-- Data supplied --
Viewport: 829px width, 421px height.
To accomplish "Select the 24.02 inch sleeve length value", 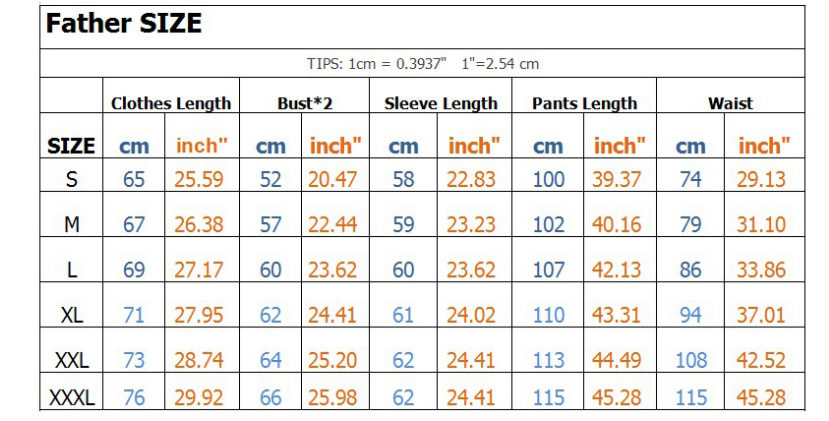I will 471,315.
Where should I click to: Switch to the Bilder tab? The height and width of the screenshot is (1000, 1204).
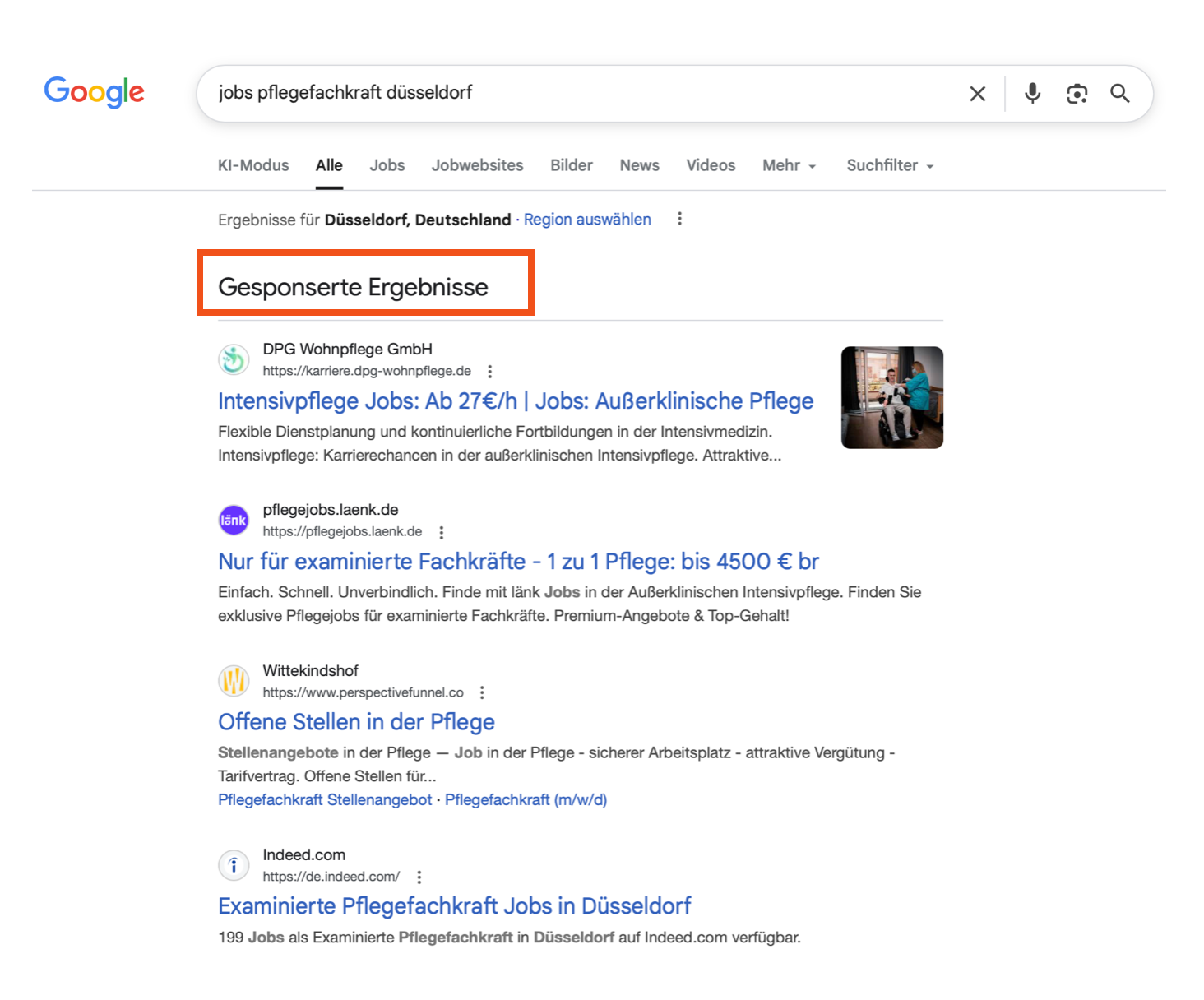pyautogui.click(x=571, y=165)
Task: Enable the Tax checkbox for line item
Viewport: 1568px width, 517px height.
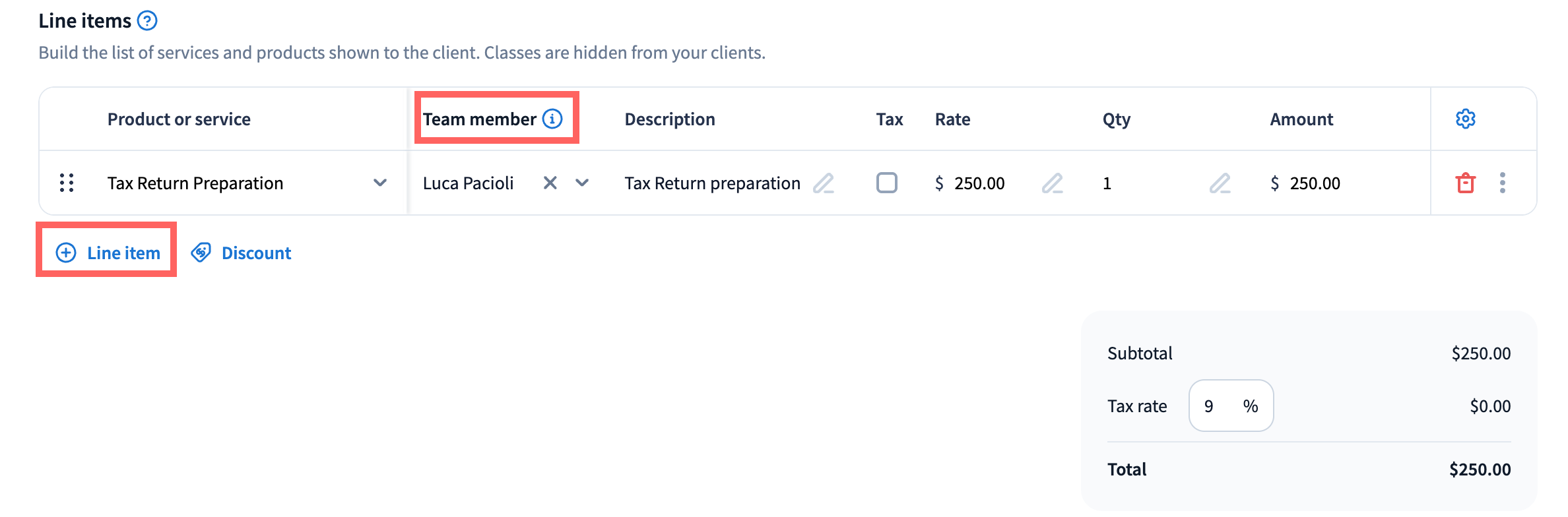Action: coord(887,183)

-- Exercise requirements --
Transcribe, without alteration, each line from the one with "Where should I" through the last line of the data; no pictures belong in the copy.

-- Answer to the problem --
Where should I click to: Switch to the Bilder tab? The height and width of the screenshot is (1000, 1204).
pyautogui.click(x=571, y=165)
Task: Enable the Tax checkbox for line item
Viewport: 1568px width, 517px height.
Action: coord(887,183)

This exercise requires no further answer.